## Text segment
-*-*-
One afternoon some years ago when I lived in the French Alps, I was driving home with my friend Joan, a Liverpudlian (or ‘Scouser’ as she proudly called herself) who lived in the hamlet below my house, which was farther up the mountain. We had been for lunch in nearby Annecy, a medieval town of canals and breathtaking views. Joan, a middle-aged chatterbox and ex-hell raiser, had recently moved to the hamlet from Geneva and her car still had Swiss plates, which may have been one of the contributing factors to what happened that afternoon.
We followed the twisty road up the mountain and came to the narrow one-lane bridge. Coming down the mountain was a man on a large motorcycle. Now, the law is that the person coming UP the mountain has the right of way of such bridges, and so Joan eased the car forward. The curved, antique bridge hung over a gorge of considerable depth. The man on the motorcycle also came forward and we found ourselves bumper-to-wheel in the middle.
“Bloody hell,” said Joan. “What does he think he’s doing? I’m not backing up.” She looked at me and shrugged. “I don’t back up very well on straight roads, let along this goddamn thing.” Joan rolled down the window, waved and in heavily-accented French said what translated (loosely) to, “Come on, now, mate. You’ll have to back up. Stop messing about.”
The man made a rather rude gesture and said, very clearly, what translated to, “F**k you. You back up.”
Joan was not the sort of person to whom it was wise to respond thusly. She blew a lock of black hair out of her face, set her jaw and gripped the wheel. “We’ll see about that,” she said. She inched the car forward. The man on the motorcycle folded his arms and refused to budge.
“Maybe you should back up,” I said. “What difference does it make?”
“To hell with that. He’s a bully,” said Joan.
By now, several cars had appeared behind us, which meant, even if Joan chose to back up, she couldn’t. And then two cars came down the mountain, blocking the motorcyclist. We were in a stand-off.
Car horns bleated. First one, and then two and then a chorus of horns. Someone shouted and someone else shouted. I couldn’t make out what they were saying but none of it sounded good. Arms waved from rolled down car windows. Gestures, some involving middle fingers punctuated the air. My heart began beating rather erratically.
“I think we should move,” I said.
“Where do you think I should go?” Joan jutted her chin in the direction of the gorge.
A man was at the driver’s window. He was wiry, unshaven, with a missing tooth. The smell of cigarettes wafted in on the hot breeze. He shouted at Joan, told her to get off the bridge.
“I’ve got the right of way,” she yelled back.
The man called her a foreign bitch, a rich bitch who had no rights of any kind. Not in his France. She should go back to Switzerland.
-*-*-
## Exercise 1
Copy from the bridge anecdote the stretch from "By now, several" through "in a stand-off.", keeping every word and punctuation mark unchanged.
## Exercise 2
Write the next part of the story about the standoff on the mountain bridge, picking up after its final sentence.

## Data rows
-*-*-
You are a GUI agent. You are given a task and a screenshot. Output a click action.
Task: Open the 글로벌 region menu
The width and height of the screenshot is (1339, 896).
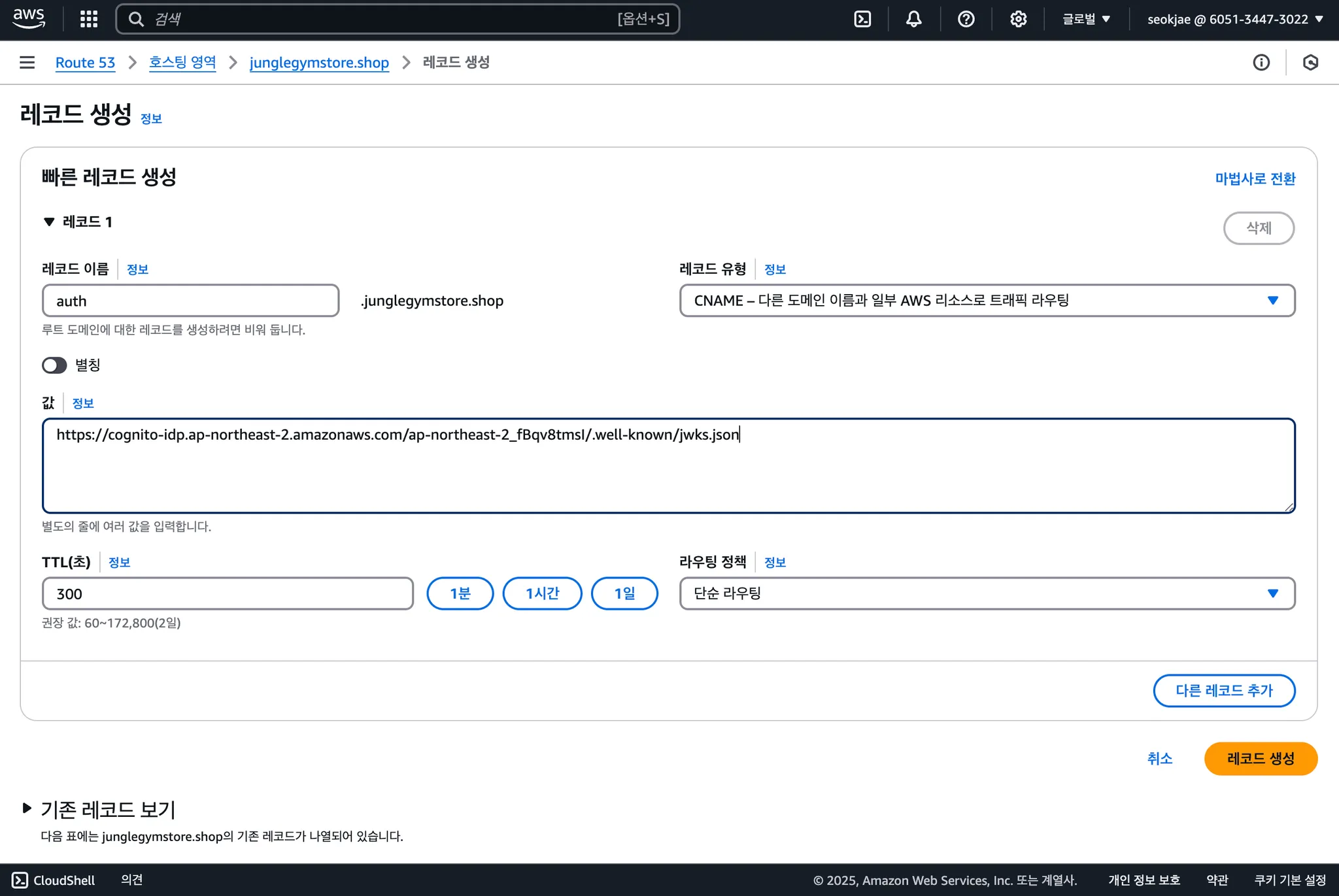click(1086, 19)
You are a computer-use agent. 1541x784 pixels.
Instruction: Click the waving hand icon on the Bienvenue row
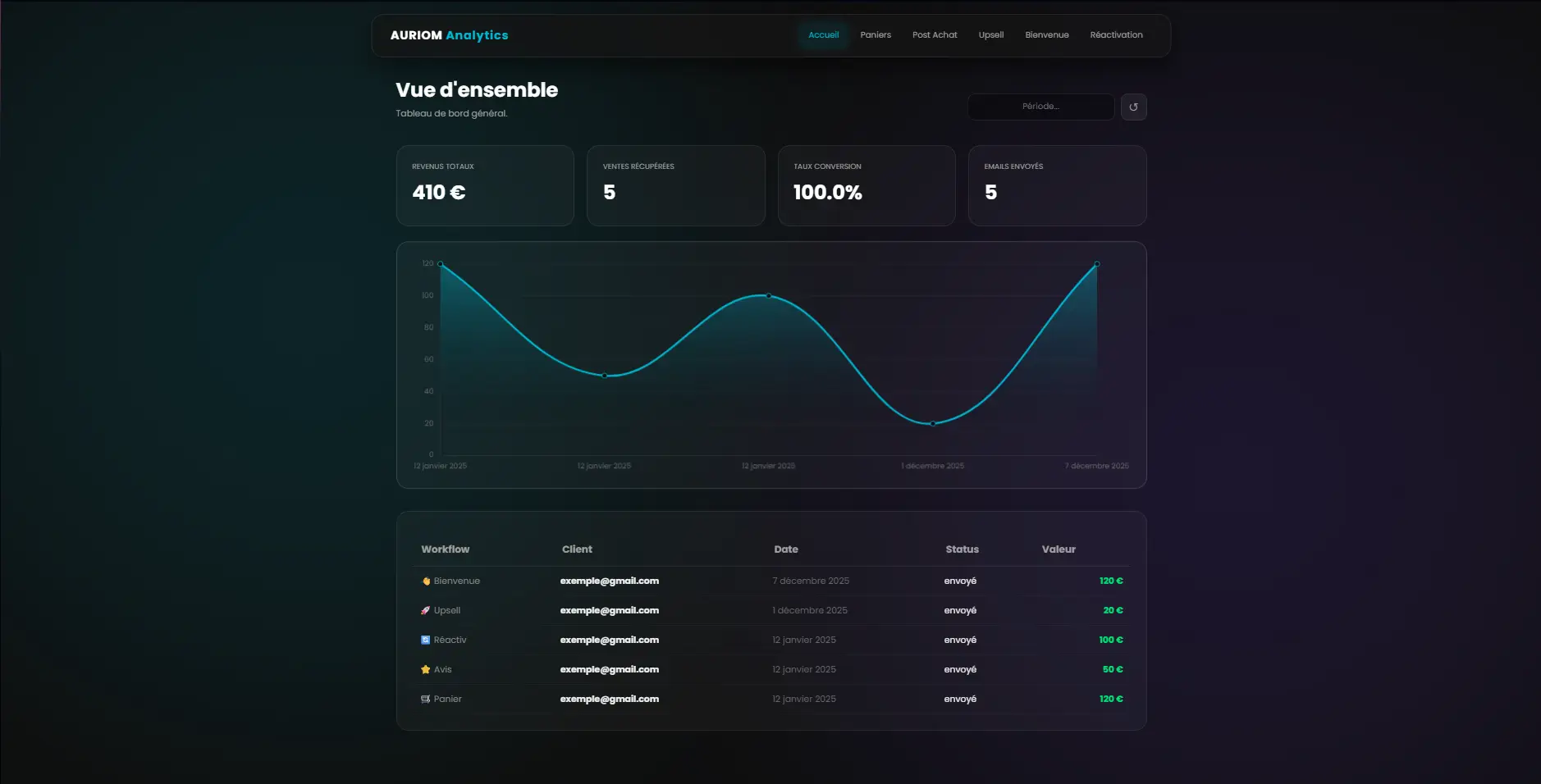coord(425,580)
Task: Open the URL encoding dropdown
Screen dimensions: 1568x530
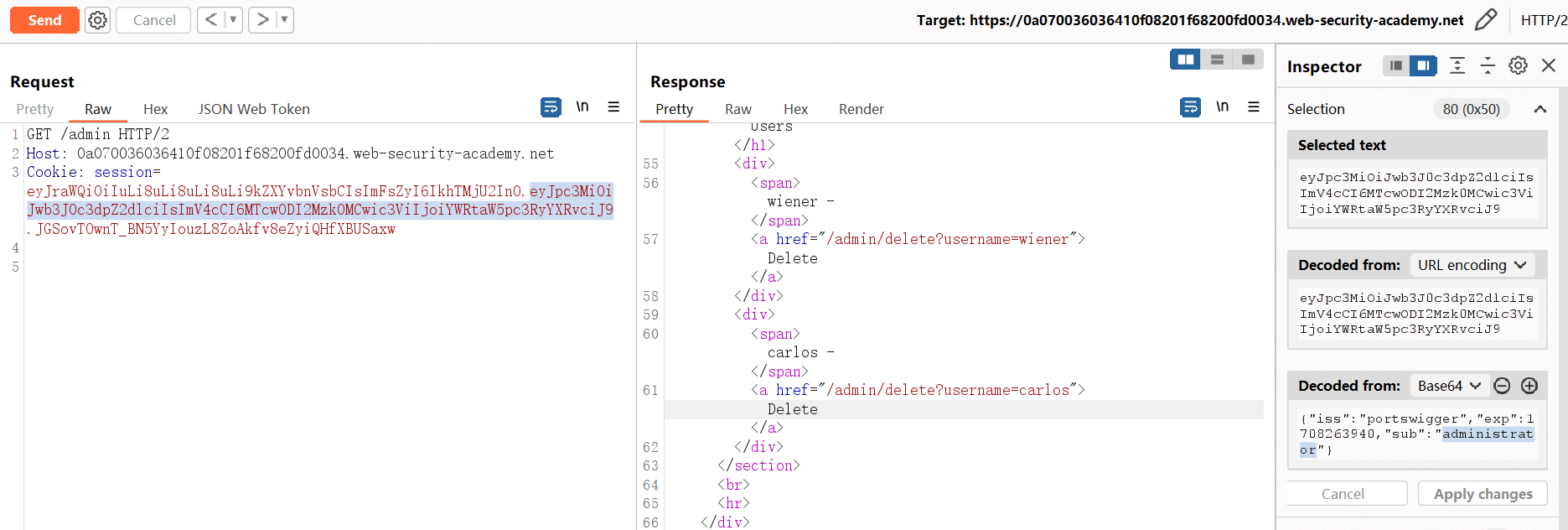Action: [1472, 265]
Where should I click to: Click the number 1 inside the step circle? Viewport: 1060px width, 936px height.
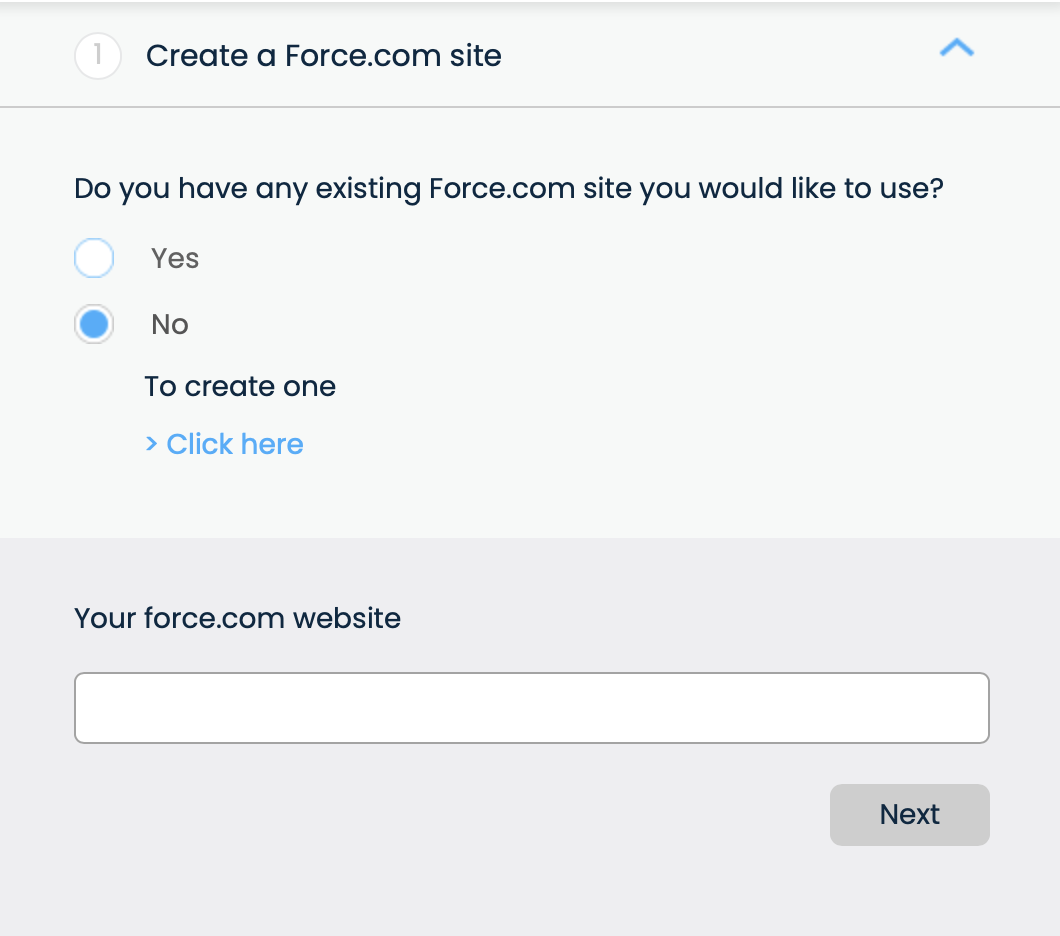98,56
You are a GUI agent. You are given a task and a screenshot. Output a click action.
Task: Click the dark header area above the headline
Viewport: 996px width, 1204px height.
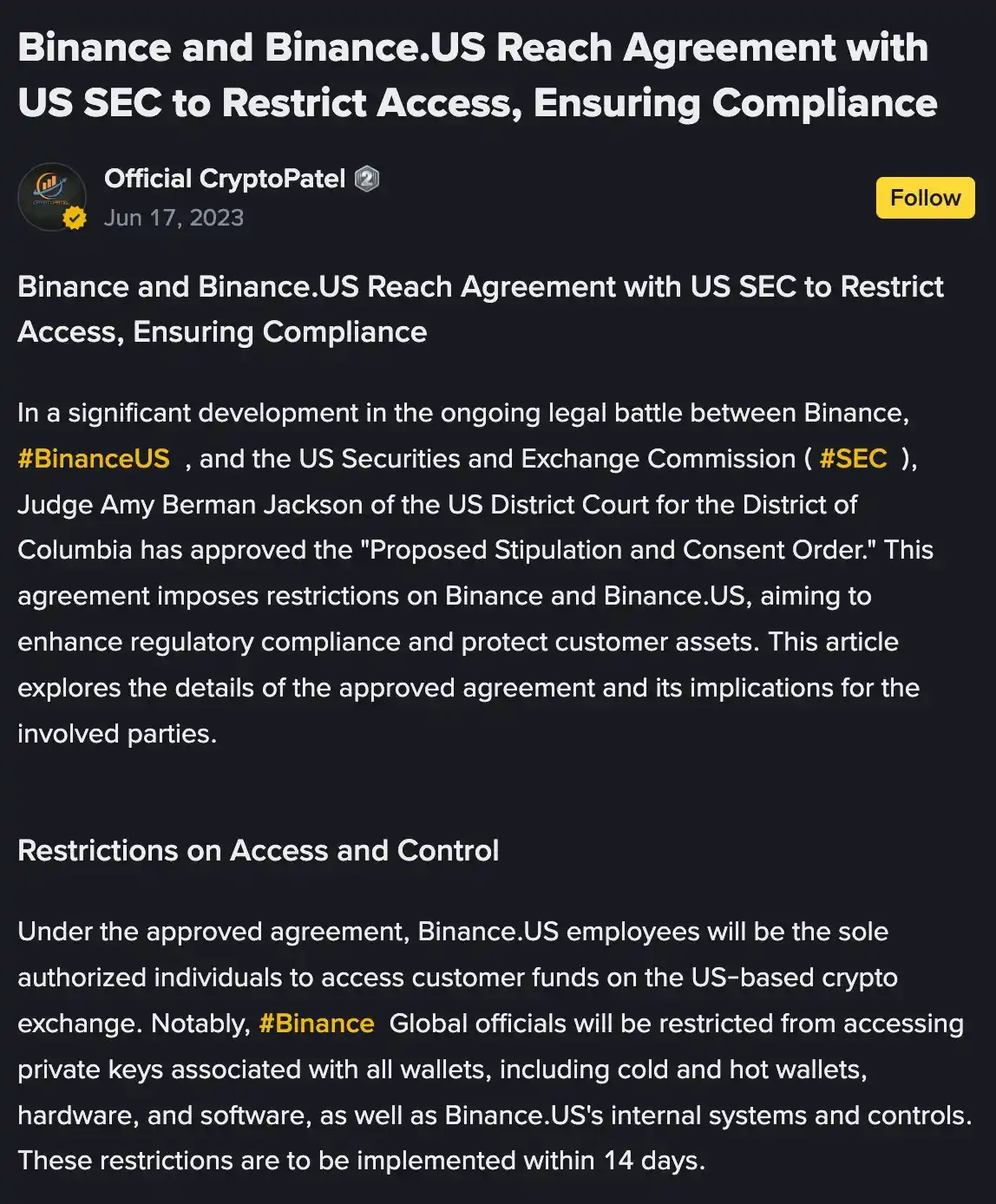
-*-*-
## Exercise output 1
By now, several cars had appeared behind us, which meant, even if Joan chose to back up, she couldn’t. And then two cars came down the mountain, blocking the motorcyclist. We were in a stand-off.

## Exercise output 2
“I’m English,” said Joan.
“Then fuck off to England,” spat the man.
I locked my door. More men were getting out of their cars now and heading for us. I looked behind us. Four of them. No, six. Maybe more. Someone banged on the roof of the car. Someone else pounded the hood. The car began to rock. Someone slapped the passenger-side window and I turned to see a wide, red face, contorted with anger, telling me to get out of the car. Joan shrieked and I realized the man on her side of the car was trying to pull open her door, trying to pull her out of the car. I grabbed her arm.
“Leave her alone,” I cried. “Leave her!”
I looked in the man’s face and saw, in a frozen moment, that to this man—and to that one, and the one by my door, who was now pulling on the handle—we were Other. We were The Other. There was no appeal; we were not members of their tribe, their family; we were not their kind. I flashed back to an article I had recently read in which a zoo keeper described being attacked by a hyena she’d fed for years. One day, when she turned away for a moment, she felt a dreadful punch to her right thigh, and looked to find the hyena gulping down great hunks of her flesh. She said the expression in the animal’s eyes was the same as if she’d been a cheese sandwich. My stomach flipped. To this mob, we had, for reasons I still cannot fathom, become prey.
I’m sure, had I been able to breathe, I would have cried. It was just a stupid road and a stupid bridge and a stupid car and for that it seemed we would now be dragged from the car by a group of men who were quite possibly our neighbors and, at the least, beaten.
Just then, another man ran down the mountain. Oddly, all I remember about him was that he was tanned and wore beige shorts.
“Stop! Stop!” he cried. “What are you doing? Stop that!”
Someone yelled that we were . . . well, a word referring to the female anatomy in unflattering terms.
“We should throw them off the fucking mountain,” someone said.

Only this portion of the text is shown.